Из рук его два раза вырвав руки, она его два раза оттолкнула, но в третий раз их вырвав — не смогла и обняла. Кричать ей расхотелось. Ей сразу он понравился тогда, когда на крылья ангела он сбросил пиджак, ему мешавший с ней бежать. Возненавидев исповеди в церкви, когда однажды старичок священник трясущейся рукой сквозь занавеску стал щупать лихорадочно ей груди, а было ей всего тринадцать лет, она возненавидела желанья, которые уже в ней просыпались, а вместе с ними и свою невинность, и всех мужчин, хотевших так трусливо лишить ее невинности тайком. Невинности законная продажа, чтобы назваться чьей-нибудь супругой, ей тоже отвратительна была.
Но тело любопытствовало подло, изжаждалось оно, истосковалось и до того норою доводило, что хоть намажься, словно проститутка, и — с первым, кто навстречу попадется, чтобы узнать, как это происходит, а после — в море или в монастырь. От всех желаний недостойных тела, достойно осуждаемых умом, она пыталась вылечить себя учебой, революцией и бегом, и вдруг все это сразу сорвалось. Она хотела.
Только не вообще, а именно вот этого, смешного кидателя ботинок, пиджаков, который так, возможно, поступал, чтоб ангелы обулись и оделись. Она хотела. Не потом. Сейчас. Трава сквозь спину ей передавала, что в этом ничего плохого нет. Она уже любила? Может быть. Все в ней внезапно стало слабым местом. Мелькнуло, растворясь: «Уж если падать, то сразу и с хорошего коня». И небо навалилось на травинки, однако их ничуть не пригибая. и двое стали сдвоенной природой, и миллионы зрителей глядели с немого муравейника на них.
А вы любили в девятнадцать лет ту девушку, которой девятнадцать?
Две молодости прижавшиеся — зрелость, но эта зрелость — молодость вдвойне.
Помножено все в мире стало на два: глаза и руки, волосы и губы, дыханье, возмущение, надежды, вкус ветра, море, звуки, запах, цвет. Друг к другу так природа их швырнула, что различить им стало невозможно, где он, а где она и где природа, как будто продолжался, как вначале, бег сумасшедший без конца пути. Их бег вдвоем был бегом от чего-то, что надоело до смерти, обрыдло.
Их бег вдвоем был бегом через ямы к тому, чего и не было, и нет, но все же быть должно когда-нибудь, хотя, наверно, никогда не будет. Их бег вдвоем был сквозь эпоху спешки, где все бегут, но только по делам и с подозреньем искоса глядят на молодых, бегущих не по делу, их осуждая за неделовитость, как будто в мире есть дела важнее, чем стать собой, отделавшись от дел.

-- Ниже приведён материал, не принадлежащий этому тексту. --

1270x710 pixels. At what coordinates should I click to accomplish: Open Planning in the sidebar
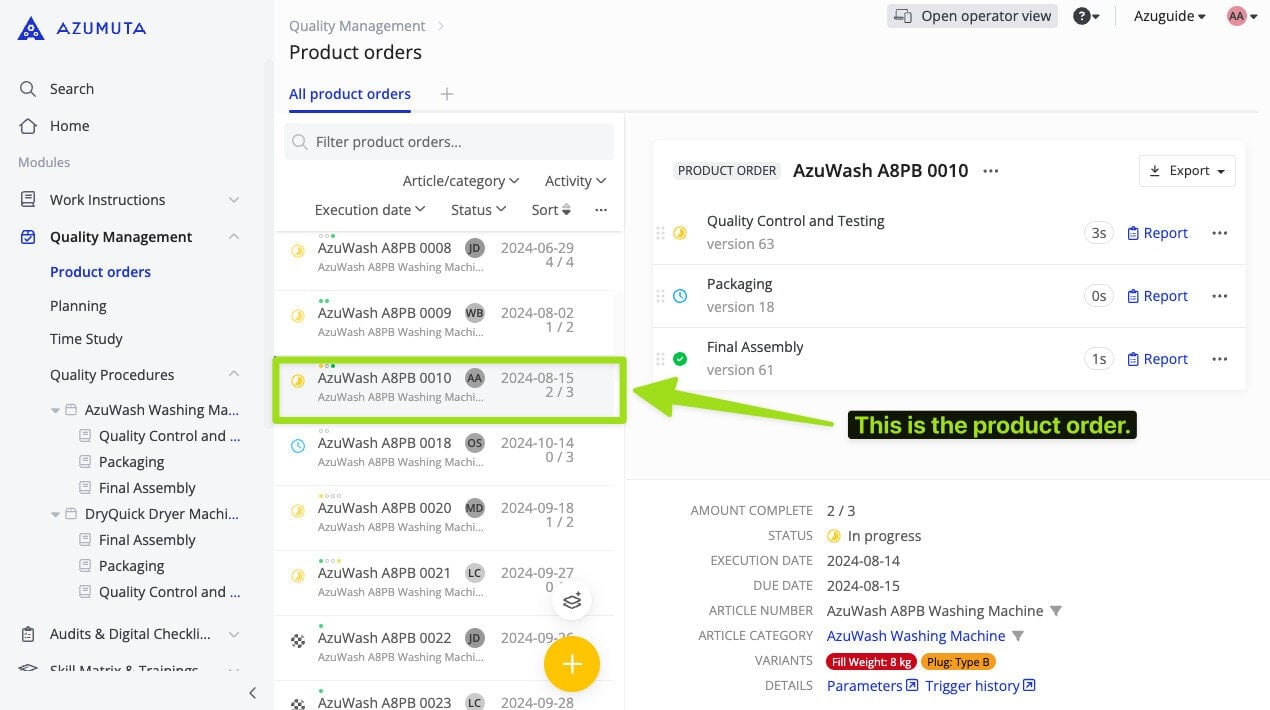point(78,306)
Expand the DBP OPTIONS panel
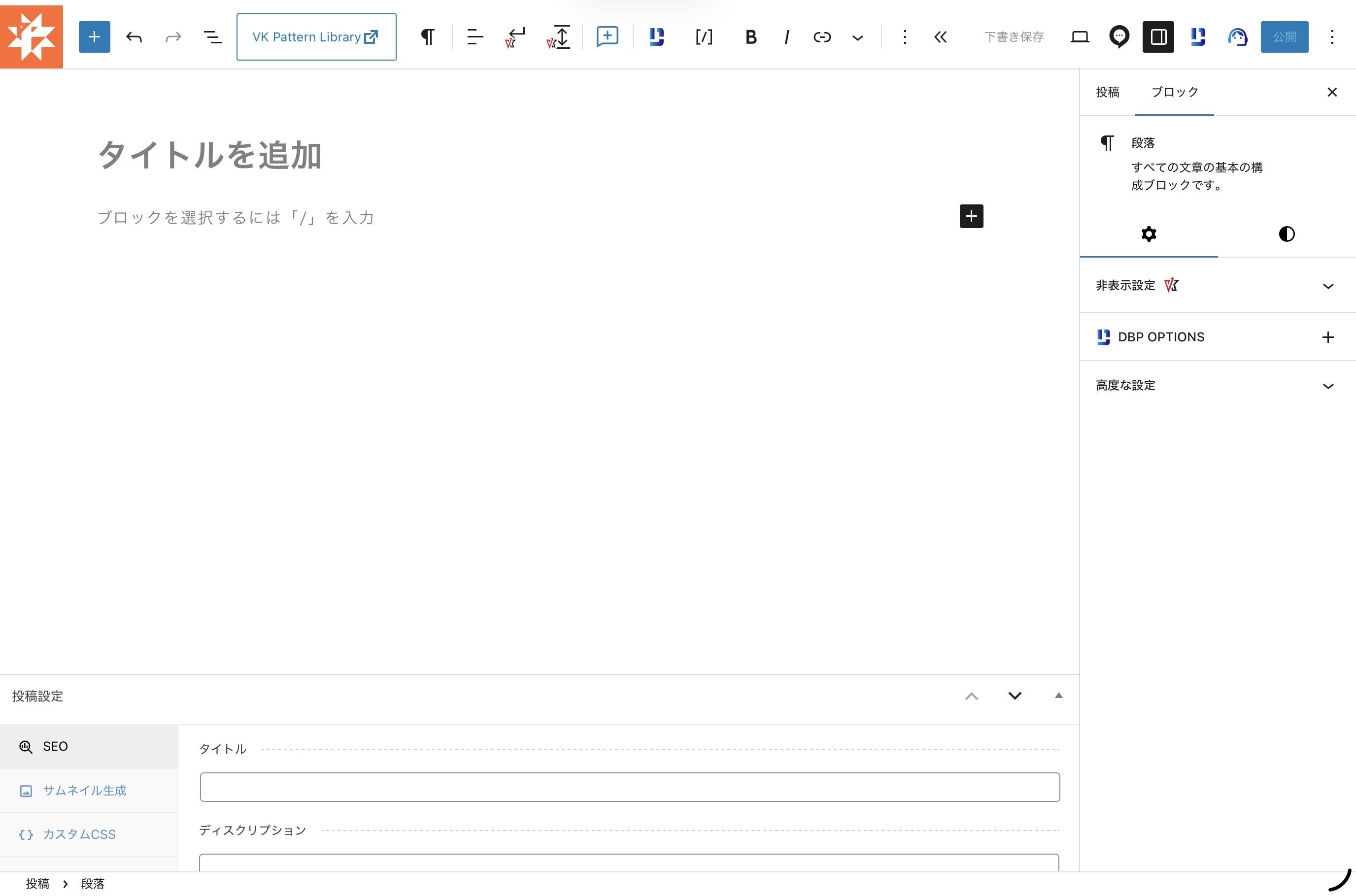 (1217, 336)
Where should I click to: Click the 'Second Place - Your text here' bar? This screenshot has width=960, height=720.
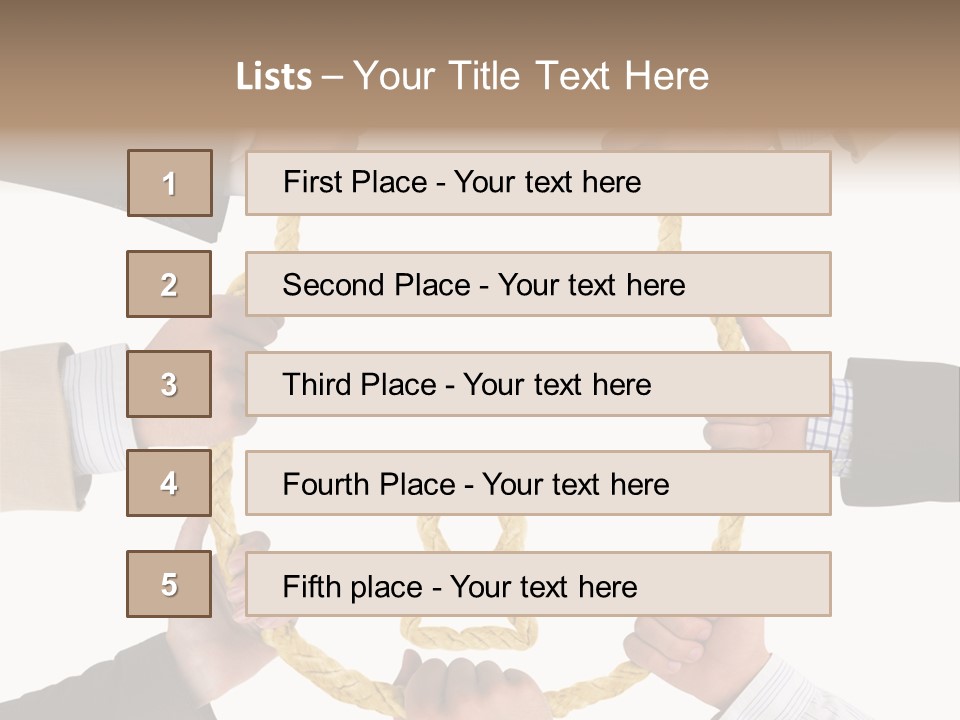coord(538,284)
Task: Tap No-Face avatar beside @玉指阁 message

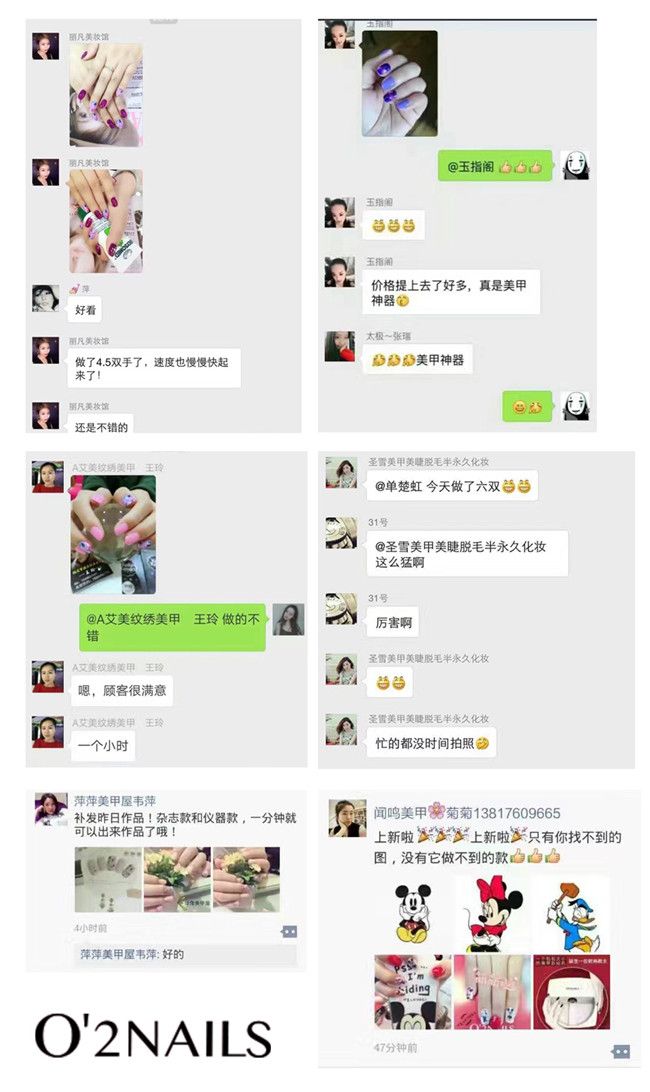Action: coord(575,166)
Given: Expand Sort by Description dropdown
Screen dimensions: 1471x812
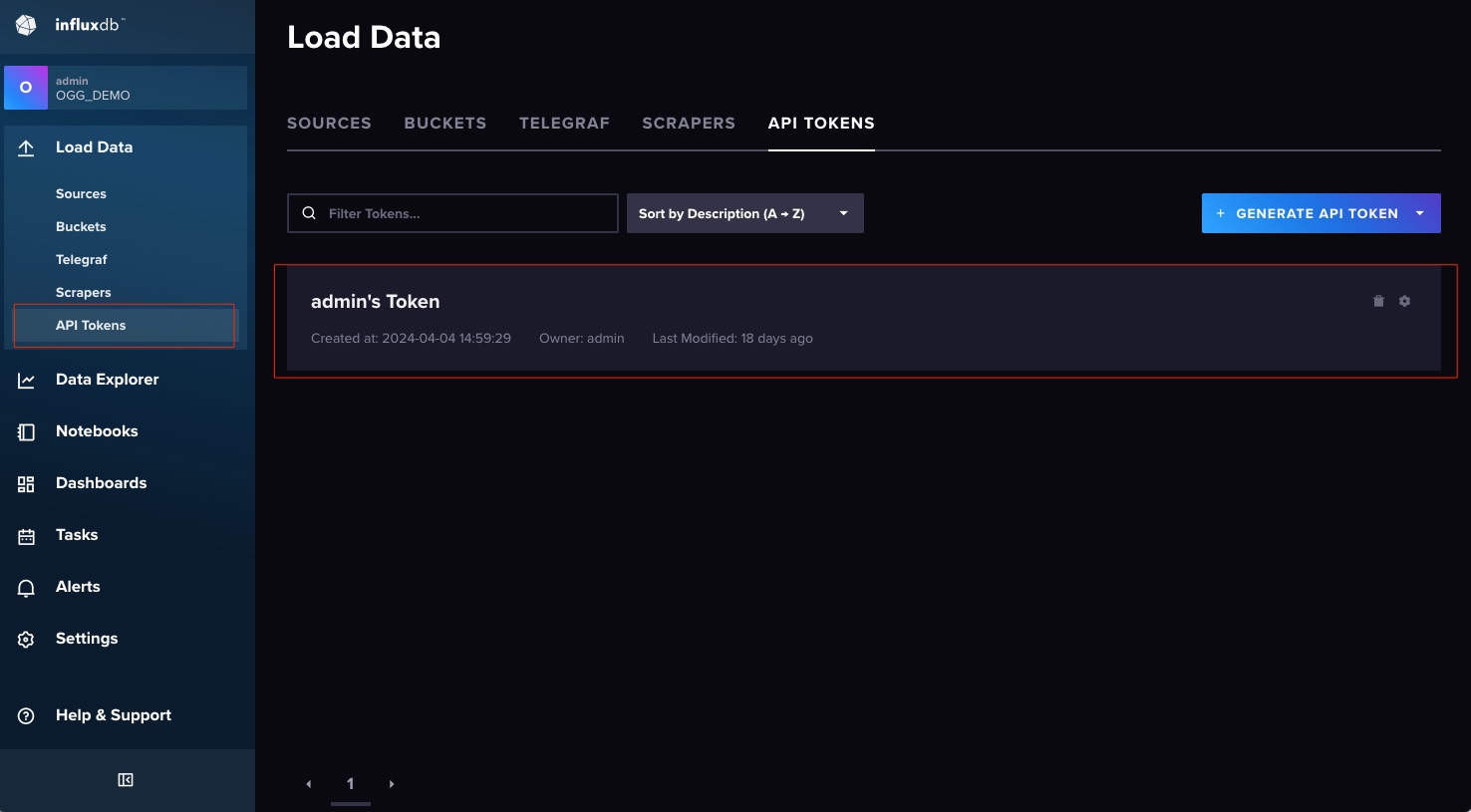Looking at the screenshot, I should click(x=744, y=213).
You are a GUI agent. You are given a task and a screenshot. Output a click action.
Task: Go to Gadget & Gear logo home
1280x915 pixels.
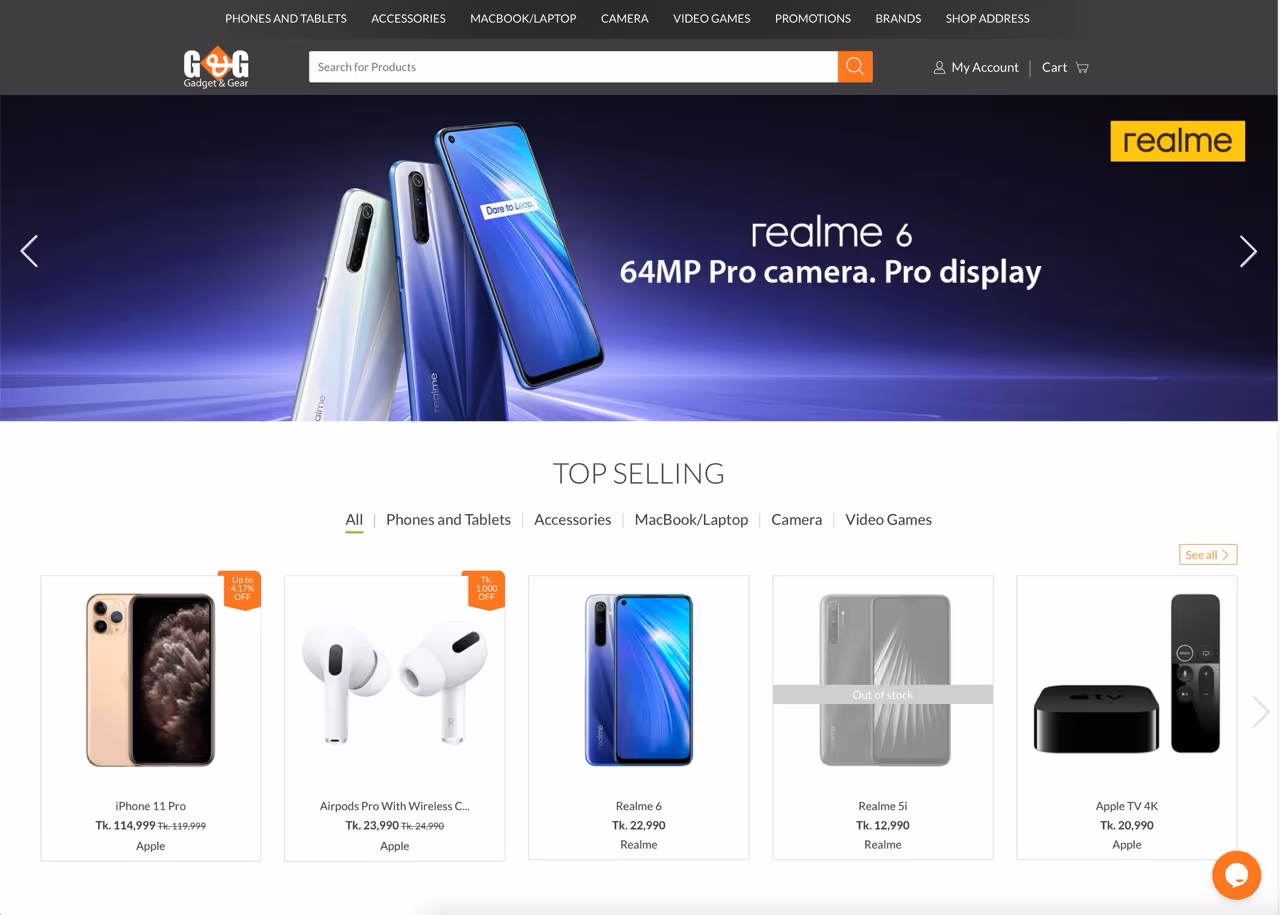[x=216, y=67]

Есть красота в безадресности бега, и для двоих бегущих было главным не то, куда бегут, а то, что — сквозь. Сквозь все подсказки, как бежать им надо, за кем бежать и где остановиться. Сквозь толщу толп. Сквозь выстрелы и взрывы. Сквозь правых, левых. Сквозь подножки ближних. Сквозь страхи, и чужие, и свои.